- _Prompt_
Across the entries below, the lines containing "agent" should be counted and only their number returned.

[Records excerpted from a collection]
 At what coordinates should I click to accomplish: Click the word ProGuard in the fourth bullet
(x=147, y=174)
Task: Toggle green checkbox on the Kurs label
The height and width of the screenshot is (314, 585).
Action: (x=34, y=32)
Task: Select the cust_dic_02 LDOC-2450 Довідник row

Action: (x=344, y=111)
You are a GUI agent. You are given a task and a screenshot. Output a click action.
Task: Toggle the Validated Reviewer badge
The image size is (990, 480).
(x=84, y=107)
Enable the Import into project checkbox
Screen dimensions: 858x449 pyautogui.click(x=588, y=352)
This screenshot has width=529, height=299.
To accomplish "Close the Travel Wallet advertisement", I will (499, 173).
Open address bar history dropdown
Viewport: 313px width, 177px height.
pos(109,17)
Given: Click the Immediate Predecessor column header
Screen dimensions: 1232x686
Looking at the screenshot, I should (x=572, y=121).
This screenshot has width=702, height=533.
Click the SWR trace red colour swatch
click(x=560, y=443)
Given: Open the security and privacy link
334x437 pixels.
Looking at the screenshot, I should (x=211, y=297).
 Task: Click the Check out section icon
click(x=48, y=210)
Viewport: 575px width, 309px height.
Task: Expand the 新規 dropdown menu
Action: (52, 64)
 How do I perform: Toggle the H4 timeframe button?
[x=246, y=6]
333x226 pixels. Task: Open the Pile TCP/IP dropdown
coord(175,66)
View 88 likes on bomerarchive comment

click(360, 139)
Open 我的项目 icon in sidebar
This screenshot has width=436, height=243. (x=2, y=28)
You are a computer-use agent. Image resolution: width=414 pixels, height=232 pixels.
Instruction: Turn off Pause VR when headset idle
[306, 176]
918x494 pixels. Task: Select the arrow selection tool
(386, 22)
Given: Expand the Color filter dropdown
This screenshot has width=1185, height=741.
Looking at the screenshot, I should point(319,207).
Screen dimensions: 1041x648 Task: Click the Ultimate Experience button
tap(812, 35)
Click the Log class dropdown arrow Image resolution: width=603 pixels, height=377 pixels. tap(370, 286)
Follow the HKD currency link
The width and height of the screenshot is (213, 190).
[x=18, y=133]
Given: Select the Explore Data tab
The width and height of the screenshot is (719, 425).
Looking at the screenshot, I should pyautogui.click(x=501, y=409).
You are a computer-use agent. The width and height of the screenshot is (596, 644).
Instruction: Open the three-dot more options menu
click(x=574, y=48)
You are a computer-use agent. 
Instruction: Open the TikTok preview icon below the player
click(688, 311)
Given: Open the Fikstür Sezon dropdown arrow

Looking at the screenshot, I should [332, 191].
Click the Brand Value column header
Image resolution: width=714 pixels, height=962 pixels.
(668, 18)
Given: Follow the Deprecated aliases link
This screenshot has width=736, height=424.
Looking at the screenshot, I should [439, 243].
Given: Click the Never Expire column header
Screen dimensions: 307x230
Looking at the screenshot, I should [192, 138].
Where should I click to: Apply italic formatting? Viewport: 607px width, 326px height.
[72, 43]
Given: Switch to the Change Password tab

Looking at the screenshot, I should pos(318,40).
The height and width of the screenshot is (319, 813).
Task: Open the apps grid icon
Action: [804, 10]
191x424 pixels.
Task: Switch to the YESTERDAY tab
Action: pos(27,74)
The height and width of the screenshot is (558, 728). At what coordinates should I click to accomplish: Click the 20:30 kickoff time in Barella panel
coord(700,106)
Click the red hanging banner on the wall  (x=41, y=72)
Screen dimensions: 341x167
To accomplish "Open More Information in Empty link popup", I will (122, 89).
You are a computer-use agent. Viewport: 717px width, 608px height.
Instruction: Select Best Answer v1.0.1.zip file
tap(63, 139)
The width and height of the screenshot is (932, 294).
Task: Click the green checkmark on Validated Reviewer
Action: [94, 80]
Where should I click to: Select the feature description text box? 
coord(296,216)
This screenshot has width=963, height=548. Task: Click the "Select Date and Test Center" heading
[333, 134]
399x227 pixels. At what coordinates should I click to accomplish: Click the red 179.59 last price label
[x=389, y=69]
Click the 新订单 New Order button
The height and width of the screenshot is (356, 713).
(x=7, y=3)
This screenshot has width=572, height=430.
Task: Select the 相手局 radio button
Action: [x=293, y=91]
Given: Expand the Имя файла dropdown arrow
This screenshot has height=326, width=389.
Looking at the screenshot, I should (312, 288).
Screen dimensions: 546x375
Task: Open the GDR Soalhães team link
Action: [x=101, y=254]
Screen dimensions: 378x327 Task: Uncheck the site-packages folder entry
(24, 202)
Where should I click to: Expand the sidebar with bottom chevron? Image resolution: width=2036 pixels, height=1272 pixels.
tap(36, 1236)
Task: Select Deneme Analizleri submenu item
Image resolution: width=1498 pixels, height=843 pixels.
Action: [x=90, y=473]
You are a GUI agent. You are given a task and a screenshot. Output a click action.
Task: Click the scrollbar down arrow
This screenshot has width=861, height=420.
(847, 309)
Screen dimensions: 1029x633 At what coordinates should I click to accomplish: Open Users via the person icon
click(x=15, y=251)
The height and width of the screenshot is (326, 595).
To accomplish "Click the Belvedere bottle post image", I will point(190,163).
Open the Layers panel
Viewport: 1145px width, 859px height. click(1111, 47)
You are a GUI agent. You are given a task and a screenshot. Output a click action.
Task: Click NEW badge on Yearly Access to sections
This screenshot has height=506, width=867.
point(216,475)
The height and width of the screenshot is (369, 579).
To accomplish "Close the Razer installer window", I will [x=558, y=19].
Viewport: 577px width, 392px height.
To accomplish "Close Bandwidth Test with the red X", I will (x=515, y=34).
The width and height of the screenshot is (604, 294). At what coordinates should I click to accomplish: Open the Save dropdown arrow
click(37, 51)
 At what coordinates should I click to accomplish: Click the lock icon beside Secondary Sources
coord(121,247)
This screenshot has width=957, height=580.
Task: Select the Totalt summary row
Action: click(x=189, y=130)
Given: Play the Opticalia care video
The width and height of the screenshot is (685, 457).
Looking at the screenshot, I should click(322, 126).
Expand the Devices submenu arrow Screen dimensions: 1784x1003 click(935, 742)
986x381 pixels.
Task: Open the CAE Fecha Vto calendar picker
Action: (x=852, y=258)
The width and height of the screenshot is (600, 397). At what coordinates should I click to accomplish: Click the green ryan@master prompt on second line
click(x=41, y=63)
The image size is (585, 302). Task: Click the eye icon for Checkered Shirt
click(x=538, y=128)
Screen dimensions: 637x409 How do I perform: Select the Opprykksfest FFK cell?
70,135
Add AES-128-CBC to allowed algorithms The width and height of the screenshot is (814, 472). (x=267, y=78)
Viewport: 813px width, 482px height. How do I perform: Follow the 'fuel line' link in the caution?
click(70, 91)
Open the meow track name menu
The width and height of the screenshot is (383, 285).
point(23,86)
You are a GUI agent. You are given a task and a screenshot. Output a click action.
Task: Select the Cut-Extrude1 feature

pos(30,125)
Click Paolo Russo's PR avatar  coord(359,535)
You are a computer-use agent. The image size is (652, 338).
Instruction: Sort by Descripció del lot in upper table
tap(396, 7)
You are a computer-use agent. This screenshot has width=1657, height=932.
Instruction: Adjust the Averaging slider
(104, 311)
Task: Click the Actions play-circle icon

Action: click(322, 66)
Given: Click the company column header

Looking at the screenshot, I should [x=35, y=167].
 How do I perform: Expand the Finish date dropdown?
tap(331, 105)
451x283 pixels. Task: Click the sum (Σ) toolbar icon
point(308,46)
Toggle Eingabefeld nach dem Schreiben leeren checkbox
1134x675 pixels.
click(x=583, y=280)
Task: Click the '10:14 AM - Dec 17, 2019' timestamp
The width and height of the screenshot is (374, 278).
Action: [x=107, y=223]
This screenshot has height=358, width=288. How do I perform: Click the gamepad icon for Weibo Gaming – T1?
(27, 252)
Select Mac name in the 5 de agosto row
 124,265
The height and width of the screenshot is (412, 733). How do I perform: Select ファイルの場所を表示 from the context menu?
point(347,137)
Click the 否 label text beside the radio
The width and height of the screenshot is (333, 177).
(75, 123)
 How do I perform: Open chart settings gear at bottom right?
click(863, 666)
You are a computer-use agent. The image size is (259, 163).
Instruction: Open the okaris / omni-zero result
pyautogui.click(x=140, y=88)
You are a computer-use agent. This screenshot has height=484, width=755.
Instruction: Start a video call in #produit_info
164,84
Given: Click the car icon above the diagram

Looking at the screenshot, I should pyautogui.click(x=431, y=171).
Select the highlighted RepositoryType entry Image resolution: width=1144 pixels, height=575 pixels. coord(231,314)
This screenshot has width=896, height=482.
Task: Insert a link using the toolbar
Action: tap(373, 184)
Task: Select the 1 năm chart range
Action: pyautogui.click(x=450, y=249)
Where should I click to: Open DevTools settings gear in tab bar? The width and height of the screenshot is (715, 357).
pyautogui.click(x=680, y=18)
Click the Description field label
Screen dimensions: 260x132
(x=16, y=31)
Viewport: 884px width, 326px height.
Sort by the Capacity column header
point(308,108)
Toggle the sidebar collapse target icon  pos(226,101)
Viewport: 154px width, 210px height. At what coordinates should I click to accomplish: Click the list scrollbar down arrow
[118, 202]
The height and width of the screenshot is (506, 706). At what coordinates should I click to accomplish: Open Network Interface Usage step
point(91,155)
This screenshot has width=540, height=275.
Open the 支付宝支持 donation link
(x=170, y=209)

- _Reply to the task_
12